The cost of urbanization?

by Rita Padawangi

TODAY paper reported that a banyan tree in Toa Payoh Central fell a few days ago. No injuries reported, but it damaged a small shrine under its hanging roots.

This tree, the 40+ year-old shrine and the people attached to it was the main feature of one of the short films in the City Possible II Film Festival on 2 July 2013, titled “Leaf of Faith”.

The film left us wondering how the shrine would survive amidst the development push to remove the tree. Resembling a more or less ‘close to ideal’, but not happy ending, finale to the story, the tree fell on its own. The tree can only be removed if the guardian spirits let it die.

From another perspective, the tree had been surrounded by dense housing developments that look pretty much suffocating for the tree itself. This also reminds us to the recent talk on Channel 5 on floods in Singapore: is it natural or man-made? We have seen green areas disappearing in Singapore. The greens surrounding another living heritage, Singapore’s dragon kilns, are also disappearing. Bukit Brown, a natural heritage on its own, is also going to be reduced and subsequently planned for a residential development.

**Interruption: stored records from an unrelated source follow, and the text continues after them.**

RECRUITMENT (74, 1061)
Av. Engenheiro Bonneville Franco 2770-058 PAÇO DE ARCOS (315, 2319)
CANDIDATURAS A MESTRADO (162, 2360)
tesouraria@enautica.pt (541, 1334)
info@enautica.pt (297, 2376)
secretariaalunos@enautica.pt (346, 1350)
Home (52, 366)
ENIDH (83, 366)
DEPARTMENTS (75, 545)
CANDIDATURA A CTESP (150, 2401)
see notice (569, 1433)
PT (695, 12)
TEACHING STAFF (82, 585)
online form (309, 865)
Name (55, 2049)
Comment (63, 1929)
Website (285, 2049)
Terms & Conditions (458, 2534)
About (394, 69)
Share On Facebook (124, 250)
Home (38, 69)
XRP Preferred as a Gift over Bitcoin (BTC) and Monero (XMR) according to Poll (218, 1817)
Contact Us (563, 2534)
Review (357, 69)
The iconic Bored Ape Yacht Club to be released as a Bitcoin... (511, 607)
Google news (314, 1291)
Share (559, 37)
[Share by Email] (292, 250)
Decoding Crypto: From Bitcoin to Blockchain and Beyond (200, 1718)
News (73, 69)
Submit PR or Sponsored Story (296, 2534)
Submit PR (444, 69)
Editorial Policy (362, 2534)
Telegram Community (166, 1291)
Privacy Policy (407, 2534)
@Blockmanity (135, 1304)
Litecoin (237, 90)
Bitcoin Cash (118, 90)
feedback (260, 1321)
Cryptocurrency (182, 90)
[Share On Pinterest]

In Jakarta, where floods become more and more frequent and prevalent, urbanization has been blamed for 50% increase in water runoff, which subsequently caused floods. Green and penetrable areas of the Ciliwung River watershed have been reduced significantly since the 1970s and continue to decline. But still, more land clearance and concrete developments continue.

Is there an alternative to development as usual? Is another city possible? If so, how should it be?